WASHINGTON.– The interference, espionage, constitutional violations and violations of Mexico’s sovereignty by the DEA are the result of the increase in its agents and technical administrative personnel authorized by Felipe Calderón and Enrique Peña Nieto.
Drug corruption during the Calderón and Peña Nieto administrations was taken advantage of by Washington, which managed during those periods to get the Ministry of Foreign Affairs (SRE) to authorize the DEA to increase the number of its agents from 54 to 70 and administrative technicians from 32 to 41.
A SRE document obtained by Proceso exposes what the Calderón and Peña Nieto governments hid regarding the concessions they made to the United States Drug Enforcement Administration (DEA), which took advantage of this to stab them in the back.
Until the publication of this text, it was publicly known that the DEA had 54 agents and 32 administrative technicians operating in Mexico, including analysts, specialists in espionage technology and computer equipment.
In a period of 10 years, the DEA defeated the Calderón and Peña Nieto governments, who agreed to give their blessing to another 16 U.S. anti-narcotics police officers, who operated freely throughout Mexican territory and who later betrayed their friends.
In total, the DEA in Mexico has a staff of 111 officers, who now, under the presidency of Andrés Manuel López Obrador, are restricted and subject to changes in the Security Law, by which they must submit a monthly report on their activities to the Foreign Ministry.
The increase in the presence of DEA agents in Mexico reflected their interference and betrayals of Calderón and Peña Nieto, which the United States Department of Justice justified in the name of the fight against drug trafficking and drug corruption in those two administrations.
Confident that their allies in the DEA would assist in their omissions and negligence and favors for some drug cartels, Calderón and Peña Nieto never imagined that the American agents would expose their sins and failures in the war on drugs.
The DEA let seven years pass before dealing Calderón a blow that he will never be able to shake off or forget; On December 9, 2019, in Dallas, Texas, Genaro García Luna, his friend, advisor, confidant, right-hand man and Secretary of Public Security, was arrested for drug trafficking.
On the night of October 15, 2020, almost two years after the end of Peña Nieto’s six-year term, the DEA, on charges of collusion with drug trafficking, arrested General Salvador Cienfuegos Zepeda, Secretary of National Defense of the former president, in Los Angeles, California.
García Luna will be sentenced on June 24 by Judge Brian Cogan, of the Federal Court of the Eastern District in Brooklyn, New York. This same Court, on November 18, 2020, thanks to the intervention of the López Obrador government, dismissed the charges against Cienfuegos.
These two cases are examples of how, with the increase in agents and technical and administrative personnel, the DEA was able to carry out high-level espionage and wiretapping work in Mexico.

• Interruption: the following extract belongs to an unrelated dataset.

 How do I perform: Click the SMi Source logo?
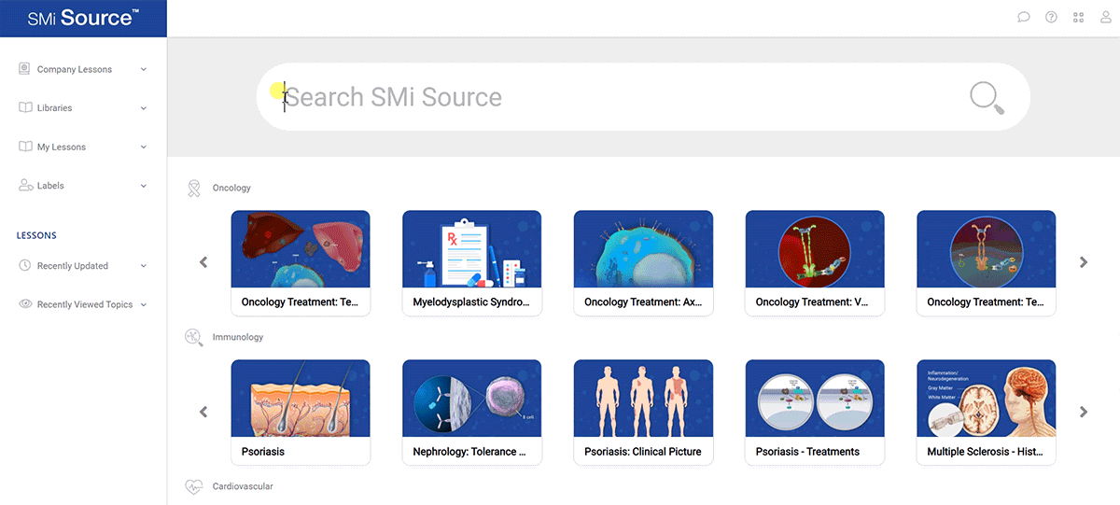[x=83, y=18]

As was demonstrated in the trial against García Luna and as promised to be shown in the judicial process that never occurred, the DEA intercepted and recorded telephone conversations of members of two presidential cabinets and, we do not know, also of the presidents.
The threat that the López Obrador government made to the Department of Justice to expel the 70 DEA agents from Mexico, as Proceso detailed in detail, explains Washington’s swift decision to dismiss the charges and repatriate Cienfuegos Zepeda.
From October 26, 1992, until April 2020, DEA personnel accredited in Mexico were governed by the “Specific Rules to Regulate the Activities of Specialized Agents and Technicians,” as dictated by the document defined by the SRE.
“The DEA agents and specialized technical personnel will be a maximum of 39 elements with agent status and 32 administrative or specialized technicians,” says the official 13-page document defined then by the Mexican Foreign Ministry.
Since October 1992, under the presidency of Carlos Salinas de Gortari, the function and distribution of DEA agents in Mexico had interference objectives conditioned to progress in the fight against drug trafficking and drug traffickers.